Thursday, August 04, 2011

A British Chief Constable and his deputy are both suspended after being arrested in corruption probe

One of Britain’s most senior police officers was arrested on suspicion of corruption yesterday. Cleveland Chief Constable Sean Price, 53, and his deputy Derek Bonnard, 45, are being quizzed by detectives investigating allegations of misconduct, abuse of position and corrupt practice.

A chief constable has not been arrested and charged with an offence since 1958.

Mr Price, who is one of the most highly paid officers in Britain thanks to a gold-plated perks package which takes his salary to £191,905, was suspended from duty along with his deputy yesterday.
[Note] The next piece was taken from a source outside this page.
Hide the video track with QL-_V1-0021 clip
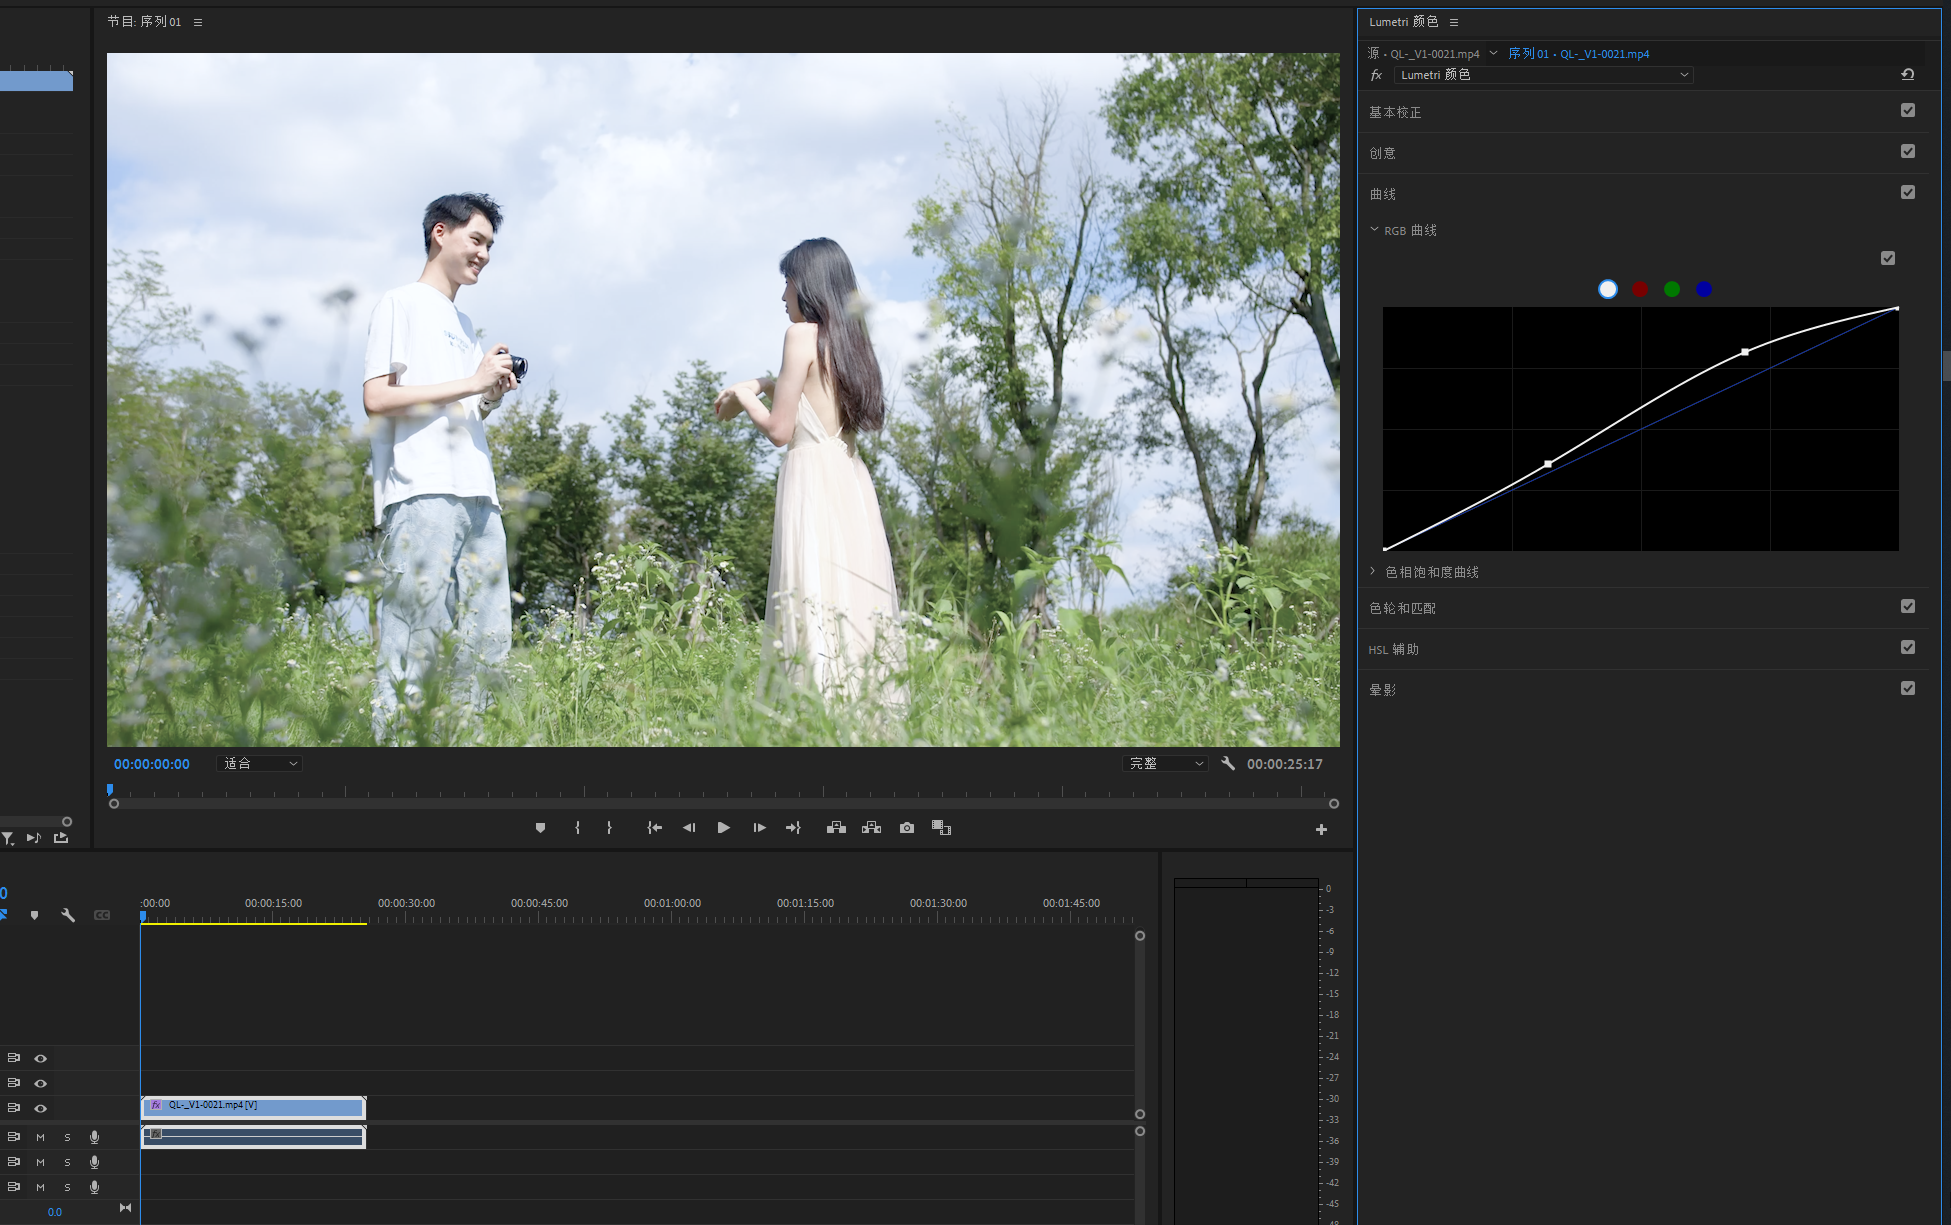Viewport: 1951px width, 1225px height. pos(41,1108)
The force’s former solicitor Caroline Llewellyn, who left last month after 36 years with a £213,000 redundancy payoff, was also held yesterday.

The shock arrests came after Her Majesty’s Inspectorate of Constabulary asked Warwickshire Police to investigate allegations of corruption regarding business practices at the force in May this year.

The inquiry, headed by Warwickshire Chief Constable Keith Bristow, was set up to probe ‘a number of people with current or past associations with Cleveland Police Authority’.

The investigation is understood to focus on a series of contracts awarded to businesses. The decision to award a PFI maintenance contract worth £87,000 to a firm which employed the chairman of Cleveland Police Authority, Dave McLuckie, as a consultant has come under scrutiny.

In 2009, local heating and plumbing firm Combi UK won a contract to carry out maintenance work at police buildings. It is unclear who signed off the contract. Mr McLuckie, who openly acknowledged that he was paid £900 a month to advise the company about health and safety and employment issues, has denied any wrongdoing and says he took no part in the contract negotiations.

He resigned just days after the probe was launched, saying he had been subject to a ‘character assassination’. The Redcar and Cleveland councillor has also been suspended by the Labour Party pending the outcome of the probe.

In the same month, Mr Price became the subject of an unconnected investigation by the Independent Police Complaints Authority into claims he used undue influence to get a job for Mr McLuckie’s daughter in 2008 – a claim that he has strenuously denied. The officer also hit the headlines in October last year when he left his wife to set up home with his former staff officer, 39-year-old Detective Chief Inspector Heather Eastwood.

Last year Mr Price’s bumper £20,000 bonus – one of the highest awarded to any officer in the UK – provoked fury among rank-and-file officers at a time when forces faced huge cutbacks.

In 2009, it was revealed the officer, who earns a salary of £130,000, had received a ‘retention package’ worth £50,000 a year since 2006 to prevent him being poached by other forces. The father of one also received an ‘honorarium’ of £24,000 – a bonus for cutting crime by 17 per cent – £4,000 a year towards private school fees, a £32,000 car allowance and £1,000 towards private health insurance.

A spokesman for Cleveland Police Authority said the matter had been referred to the Independent Police Complaints Commission.

A spokesman for Warwickshire Police said: ‘Two men and a woman were arrested and have been taken to a police station in North Yorkshire.’